[GIVEN RECORDS]:
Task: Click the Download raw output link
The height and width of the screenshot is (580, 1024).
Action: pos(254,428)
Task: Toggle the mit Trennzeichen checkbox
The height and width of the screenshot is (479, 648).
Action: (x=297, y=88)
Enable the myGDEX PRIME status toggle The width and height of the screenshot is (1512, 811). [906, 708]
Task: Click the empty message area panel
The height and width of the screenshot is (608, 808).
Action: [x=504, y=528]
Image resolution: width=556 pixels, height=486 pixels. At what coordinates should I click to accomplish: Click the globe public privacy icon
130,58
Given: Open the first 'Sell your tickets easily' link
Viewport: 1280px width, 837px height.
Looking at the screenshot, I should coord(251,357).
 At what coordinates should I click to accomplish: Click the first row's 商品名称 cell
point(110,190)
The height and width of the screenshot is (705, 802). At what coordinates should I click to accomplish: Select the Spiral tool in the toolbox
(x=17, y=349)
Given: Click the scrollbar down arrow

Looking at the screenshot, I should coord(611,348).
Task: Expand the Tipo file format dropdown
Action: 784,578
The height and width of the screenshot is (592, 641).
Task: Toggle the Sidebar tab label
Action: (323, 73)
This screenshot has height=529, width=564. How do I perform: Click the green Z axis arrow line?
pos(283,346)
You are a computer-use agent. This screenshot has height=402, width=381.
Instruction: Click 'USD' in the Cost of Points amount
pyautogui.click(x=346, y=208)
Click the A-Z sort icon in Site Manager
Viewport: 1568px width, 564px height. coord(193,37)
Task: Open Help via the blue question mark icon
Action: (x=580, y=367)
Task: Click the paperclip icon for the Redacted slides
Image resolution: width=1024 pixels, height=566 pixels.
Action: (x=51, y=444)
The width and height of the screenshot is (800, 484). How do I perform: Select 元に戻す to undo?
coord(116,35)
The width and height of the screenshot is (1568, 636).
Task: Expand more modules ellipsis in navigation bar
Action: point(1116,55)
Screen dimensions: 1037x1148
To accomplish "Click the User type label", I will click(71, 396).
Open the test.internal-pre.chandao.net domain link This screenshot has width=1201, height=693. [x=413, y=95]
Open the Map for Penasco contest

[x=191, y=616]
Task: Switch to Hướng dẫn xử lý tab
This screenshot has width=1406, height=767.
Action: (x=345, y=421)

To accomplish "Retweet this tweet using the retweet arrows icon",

[EXERCISE DETAILS]: One stretch of the lines above is wanted, from the line that contains "The height and width of the screenshot is (580, 1024)." through the line that contains "Task: Click the paperclip". Output it exactly.

[RESULT]:
The height and width of the screenshot is (580, 1024).
Action: pos(254,428)
Task: Toggle the mit Trennzeichen checkbox
The height and width of the screenshot is (479, 648).
Action: (x=297, y=88)
Enable the myGDEX PRIME status toggle The width and height of the screenshot is (1512, 811). [906, 708]
Task: Click the empty message area panel
The height and width of the screenshot is (608, 808).
Action: [x=504, y=528]
Image resolution: width=556 pixels, height=486 pixels. At what coordinates should I click to accomplish: Click the globe public privacy icon
130,58
Given: Open the first 'Sell your tickets easily' link
Viewport: 1280px width, 837px height.
Looking at the screenshot, I should coord(251,357).
 At what coordinates should I click to accomplish: Click the first row's 商品名称 cell
point(110,190)
The height and width of the screenshot is (705, 802). At what coordinates should I click to accomplish: Select the Spiral tool in the toolbox
(x=17, y=349)
Given: Click the scrollbar down arrow

Looking at the screenshot, I should coord(611,348).
Task: Expand the Tipo file format dropdown
Action: 784,578
The height and width of the screenshot is (592, 641).
Task: Toggle the Sidebar tab label
Action: (323, 73)
This screenshot has height=529, width=564. How do I perform: Click the green Z axis arrow line?
pos(283,346)
You are a computer-use agent. This screenshot has height=402, width=381.
Instruction: Click 'USD' in the Cost of Points amount
pyautogui.click(x=346, y=208)
Click the A-Z sort icon in Site Manager
Viewport: 1568px width, 564px height. coord(193,37)
Task: Open Help via the blue question mark icon
Action: (x=580, y=367)
Task: Click the paperclip icon for the Redacted slides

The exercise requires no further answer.